Nos séculos XIV e XV, quando os factos narrados nos pontos anteriores ocorreram, todo o Serro do Naso pertencia ao termo de Genísio e, dentro deste, à Especiosa, sua anexa. Quem hoje viajar de Miranda para S. Martinho, ao passar no Naso, tem à sua esquerda a aldeia da Especiosa, logo em baixo, a cerca de 500 metros de distância. Mas, se do Naso viajar para a Póvoa, tem de andar mais de 3 km. Ou seja, é seis vezes mais longe do Naso à Póvoa do que do Santuário à Especiosa. Só a estrada separa o Santuário do bairro cimeiro da Especiosa.

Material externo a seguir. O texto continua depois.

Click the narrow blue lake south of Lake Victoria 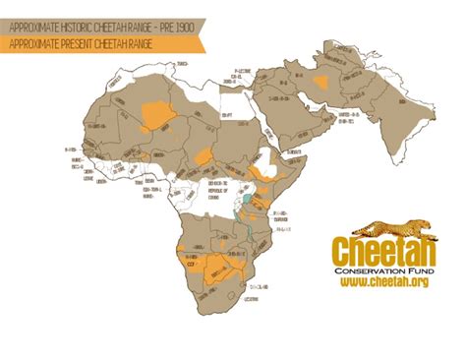(247, 236)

Chegava a geografia para concluirmos que o Naso já fez parte do termo de Genísio e da Especiosa. Mas, se quisermos usar um bistouri mais fino para dissecar este ponto, podemos consultar os livros antigos do registo predial, elaborados no início do século passado. E o que concluímos? Só nos livros de Genísio temos sítios relacionados com a Senhora do Naso: Naso, Malhada do Naso, Serro do Naso e Eiricas do Naso.
Nos livros da Póvoa, não há locais indiciários do Santuário. Mas não podemos ficar surpreendidos com estes dados porque foi o Cabido da nova Diocese de Miranda que expropriou o Naso a Genísio e à Especiosa, nos meados do século XVI. As obras relativas ao crescimento da capela, referidas no ponto anterior, já foram executadas pelo Cabido, que geriu o Naso durante cerca de 150 anos. Só nos finais do século XVII, quando se fundou a confraria de Nossa Senhora do Naso, é que o Cabido precisou da Póvoa para recrutar aí alguns elementos da mesa. E, como a igreja da Póvoa também era do Cabido, iniciou-se então um percurso histórico conjunto. A paróquia da Póvoa tornara- -se parceira da confraria da Senhora do Naso (Capela et alii, 2007, 468/9). Mas, não obstante a constituição da irmandade, o Cabido não abriu mão de todos os seus privilégios anteriores, cativando alguns lugares da mesa, que lhe pertenciam sempre, como era o caso do secretário. O juiz manteve-se na dependência do Cabido, que o nomeava cada segundo ano.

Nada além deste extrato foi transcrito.